Il n’y a pas de méthodes magiques qui permettent d’entrainer avec des garanties certaines de succès et il n’y aura pas davantage de méthodologies infaillibles. Mais les solutions pour accéder à un haut niveau de performance et de s’y maintenir sont forcement inhérentes à l’entraineur lui-même.

Cette quête vers une réussite espérée dépendra de sa capacité à modifier, à transformer, au fil du temps la théorie qui est la sienne et de la mettre à la disposition des joueurs en partageant avec eux un système (parce que c’en est un), un mode de pensée et d’actions qui permettront de mettre en œuvre cette théorie et la rendra dynamique. Conviés à ce partage, à cette ouverture, il convient que les joueurs acceptent de se transformer dans le temps imparti en accueillant favorablement les informations y compris celles qui dérangent. En ce sens et dans ce cadre, la théorie devient flexible. Elle aussi se transforme, évolue, ne refuse pas la réalité, sinon elle deviendrait vite «dogmatique».

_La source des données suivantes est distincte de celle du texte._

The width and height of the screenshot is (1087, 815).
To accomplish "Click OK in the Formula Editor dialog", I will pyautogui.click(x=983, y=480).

Quand il n’y a pas de modèle théorique partagé ou si ce modèle manque de consistance, alors les informations passent, se multiplient, surgissent sans réellement pouvoir être saisies ni de l’intérieur, ni d’ailleurs de l’extérieur. Justement ce n’est pas de l’extérieur que vient l’évolution mais bien de la dynamique interne de ceux qui se sont engagés à partager et à faire évoluer le modèle théorique acceptant en même temps les réussites (c’est facile), comme les désagréments et lassitudes passagères qui écorchent l’amour propre quand les résultats où la qualité du jeu, voire les deux, ne sont pas à la hauteur. Si on se fédère dans ce partage, alors l’entraineur pourra utiliser les potentialités de chacun qui au fil des expériences multiples deviendront des capacités qui donneront aux joueurs de plus en plus de pouvoir, plus d’autonomie, je ne parle pas du «pouvoir», celui que les joueurs disent s’être approprié quand se posent les problèmes quels qu’en soit leur nature mais bien de volonté d’agir dans le cadre du projet de jeu.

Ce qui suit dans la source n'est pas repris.